[英]Get all elements in a list where the value is equal to certain value
I have a list which looks like this: 我有一个如下所示的列表:
[[3, 4.6575, 7.3725],
[3, 3.91, 5.694],
[2, 3.986666666666667, 6.6433333333333335],
[1, 3.9542857142857137, 5.674285714285714],....]
I would like to sum (in fact take the mean ... but it is a detail) all the values of the rows together where the value of the first element are equal. 我想总和(实际上取平均值...但它是一个细节)所有行的值在一起,其中第一个元素的值相等。 This would mean that in the example above the first two rows would be summed together.
这意味着在上面的例子中,前两行将被加在一起。
[[3, 8.5675, 13.0665],
[2, 3.986666666666667, 6.6433333333333335],
[1, 3.9542857142857137, 5.674285714285714],....]
This means the first values should be unique. 这意味着第一个值应该是唯一的。
I thought of doing this by finding all the "rows" where the first value is equal to for example to 1 and sum them together. 我想通过找到第一个值等于例如1的所有“行”并将它们加在一起来做到这一点。 My question is now, how can I find all the rows where the first value is equal to a certain value.
我现在的问题是,如何找到第一个值等于某个值的所有行。
There are many ways to do something like this in Python. 在Python中有很多方法可以做这样的事情。 If your list is called
a
, you can make a list comprehension to get the row indices where first column is equal to value
: 如果您的列表名为
a
,则可以进行列表推导以获取第一列等于value
的行索引:
rows = [i for i in range(0,len(a)) if a[i][0]==value]
However, I'm sure there are whole libraries that parse arrays or lists in X dimensions to retreive all kinds of statistical data out there. 但是,我确信有完整的库可以解析X维中的数组或列表,以便在那里检索各种统计数据。 The high number of libraries available is one of the many thing that make developing with Python such a fantastic experience.
可用的大量库是使用Python开发这么棒的体验的众多因素之一。
This should work: 这应该工作:
lst = [[3, 4.6575, 7.3725],
[3, 3.91, 5.694],
[2, 3.986666666666667, 6.6433333333333335],
[1, 3.9542857142857137, 5.674285714285714]]
# group the values in a dictionary
import collections
d = collections.defaultdict(list)
for item in lst:
d[item[0]].append(item)
# find sum of values
for key, value in d.items():
print [key] + map(sum, zip(*value)[1:])
Or, a bit cleaner, using itertools.groupby
: 或者,使用
itertools.groupby
更清洁一点:
import itertools
groups = itertools.groupby(lst, lambda i: i[0])
for key, value in groups:
print [key] + map(sum, zip(*value)[1:])
Output, in both cases: 两种情况下的输出:
[1, 3.9542857142857137, 5.674285714285714]

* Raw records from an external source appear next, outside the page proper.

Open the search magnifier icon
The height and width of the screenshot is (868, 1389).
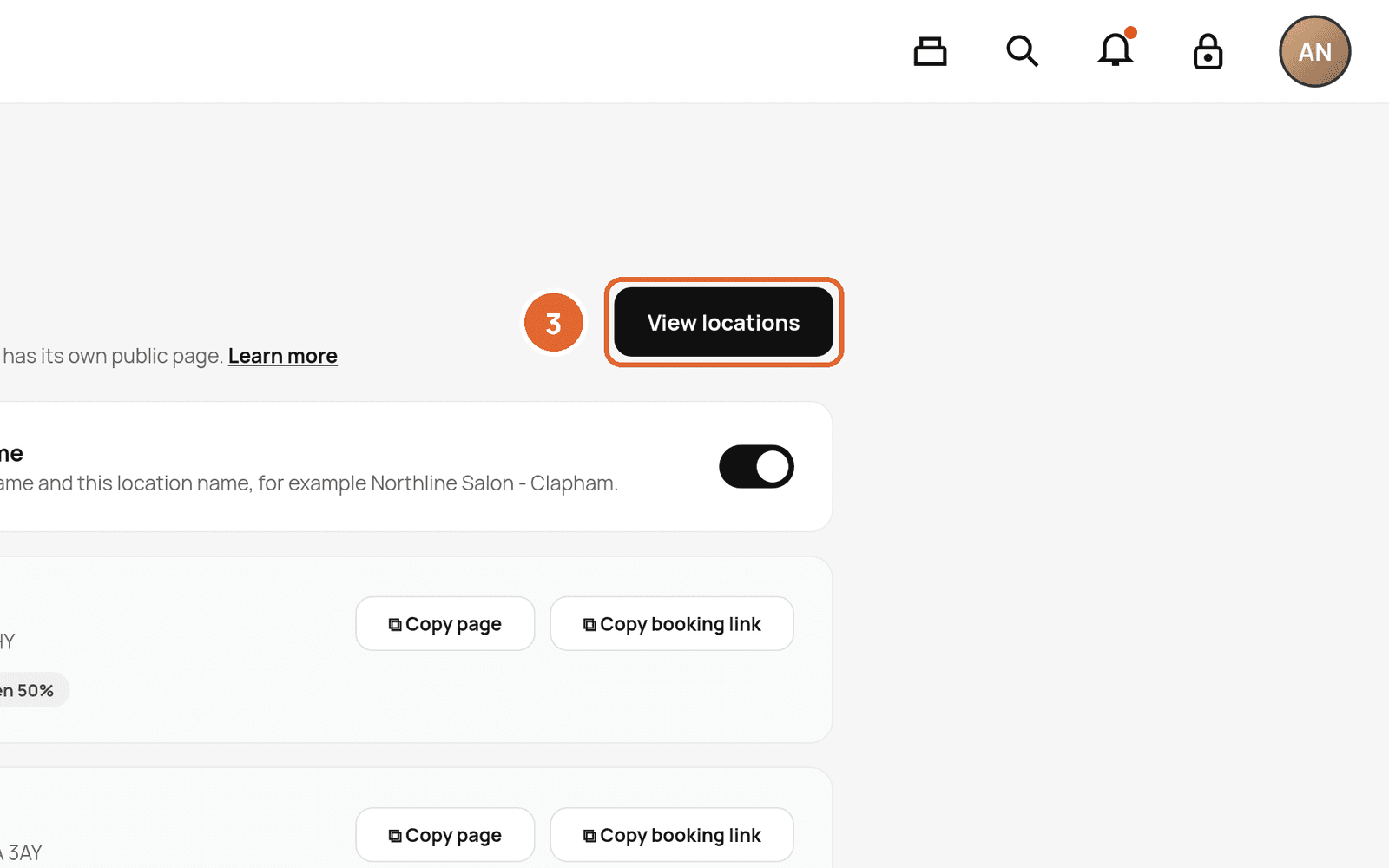point(1023,51)
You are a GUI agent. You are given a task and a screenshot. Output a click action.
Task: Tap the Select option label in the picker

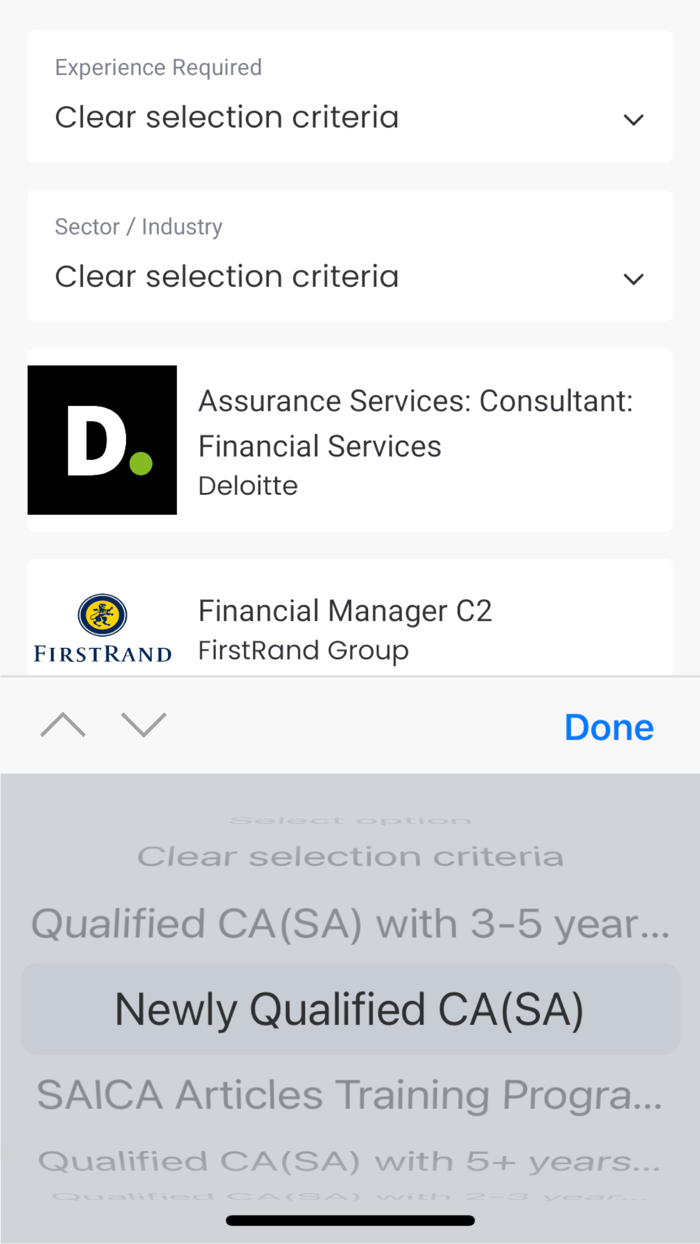349,819
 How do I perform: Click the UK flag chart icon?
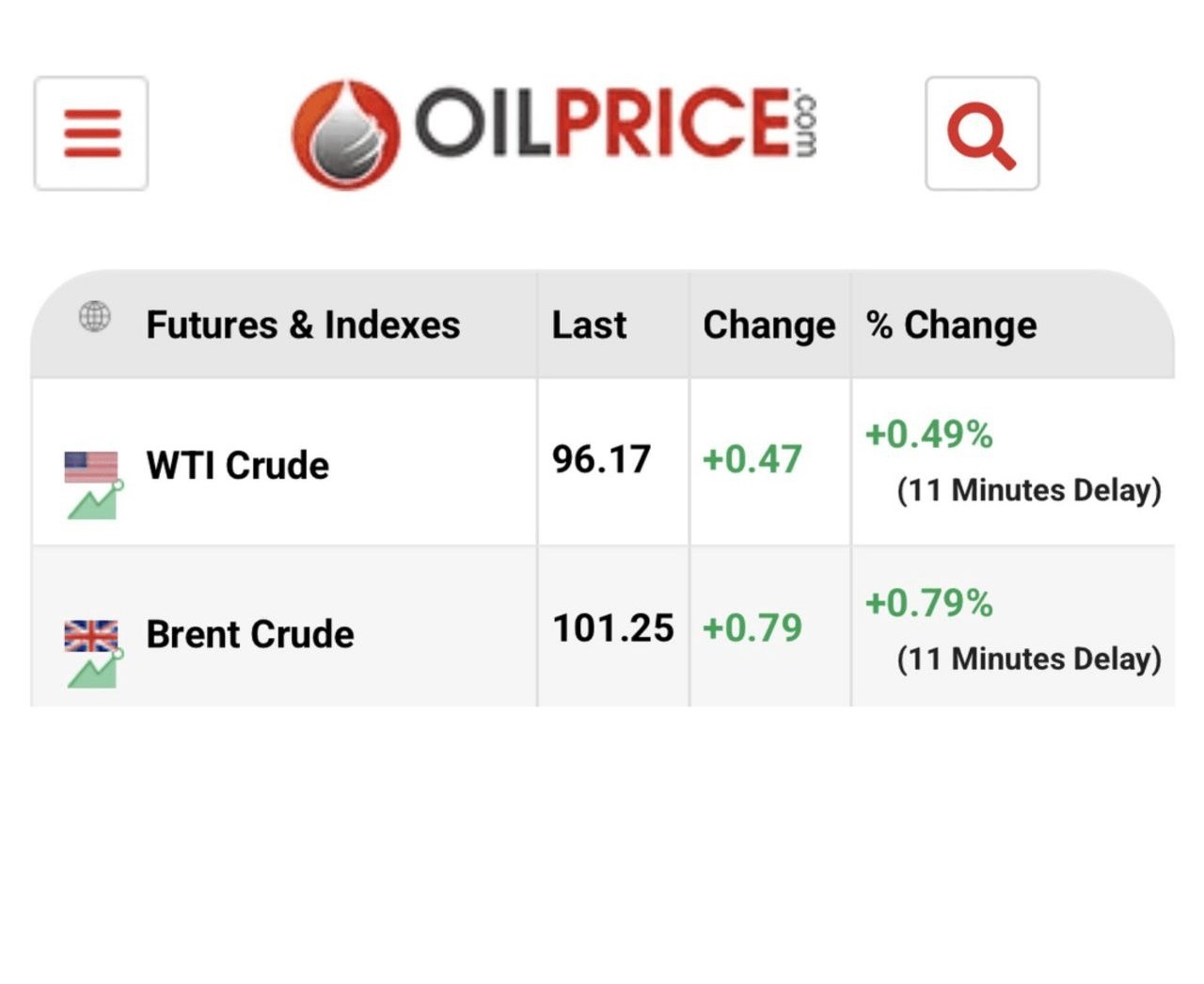[x=92, y=653]

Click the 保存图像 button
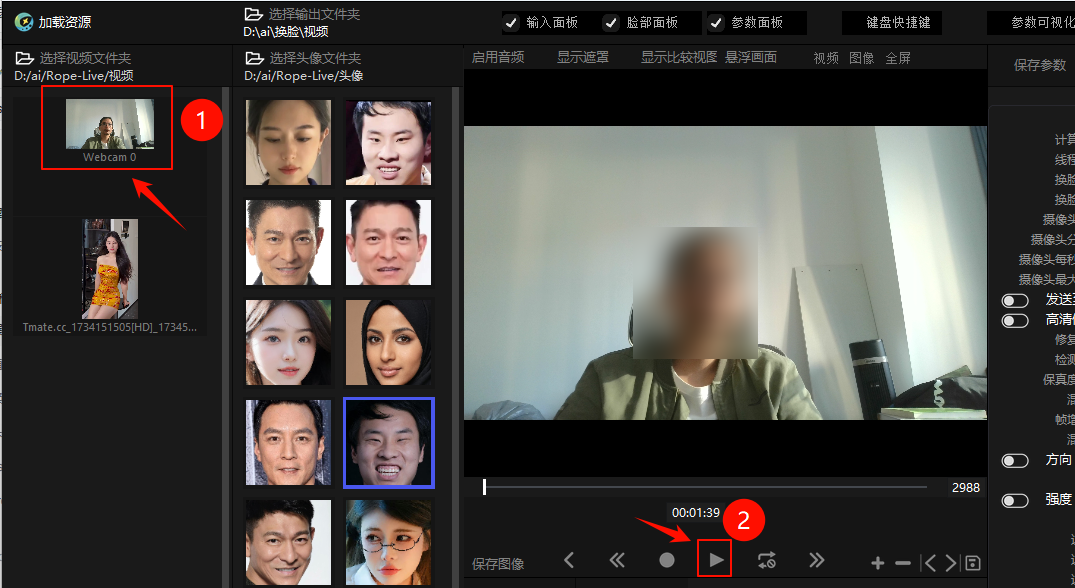tap(498, 564)
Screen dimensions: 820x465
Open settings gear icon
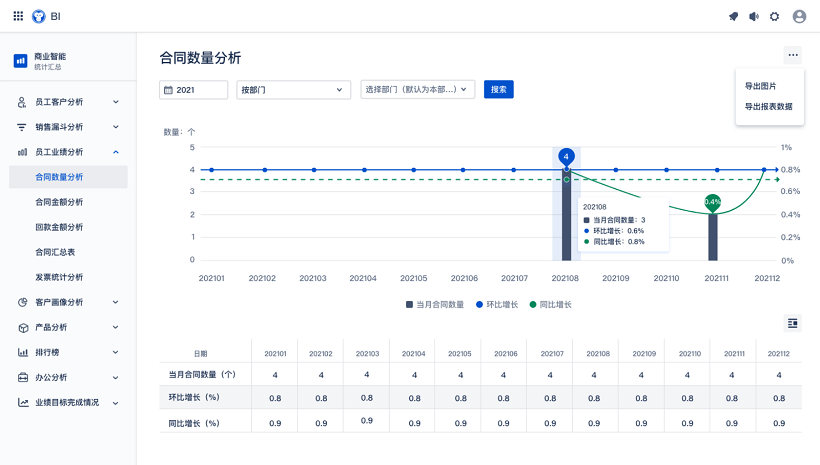(775, 16)
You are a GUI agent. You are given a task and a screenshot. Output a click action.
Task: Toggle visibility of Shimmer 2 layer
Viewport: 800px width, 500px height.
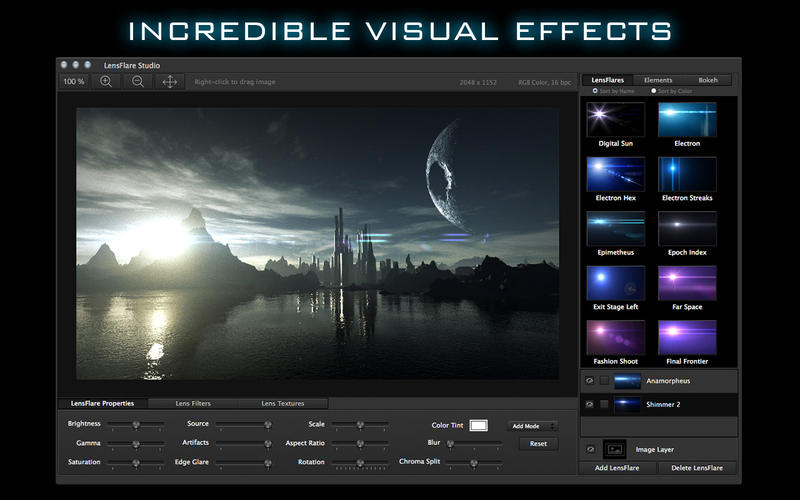(x=589, y=404)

[2, 3.986666666666667, 6.6433333333333335]
[3, 8.567499999999999, 13.0665]
If you want to calculate the mean instead of the sum, just define your own mean
function and pass that one instead of the sum
function to map
: 如果你想计算均值而不是总和,只需定义你自己的
mean
函数并传递一个而不是sum
函数来map
:
mean = lambda x: sum(x) / float(len(x))
map(mean, zip...)
>>> from itertools import groupby
>>> alist
[[3, 4.6575, 7.3725], [3, 3.91, 5.694], [2, 3.986666666666667, 6.6433333333333335], [1, 3.9542857142857137, 5.674285714285714]]
>>> [reduce(lambda x, y: [key, x[1]+y[1], x[2]+y[2]], group) for key, group in groupby(alist, lambda x:x[0])]
[[3, 8.567499999999999, 13.0665], [2, 3.986666666666667, 6.6433333333333335], [1, 3.9542857142857137, 5.674285714285714]]
I just offer another solution using list comprehension, groupby
and reduce
. 我只是使用list comprehension,
groupby
和reduce
提供另一种解决方案。 reduce
has to be imported from functools
in py3.x. reduce
了从进口functools
在py3.x.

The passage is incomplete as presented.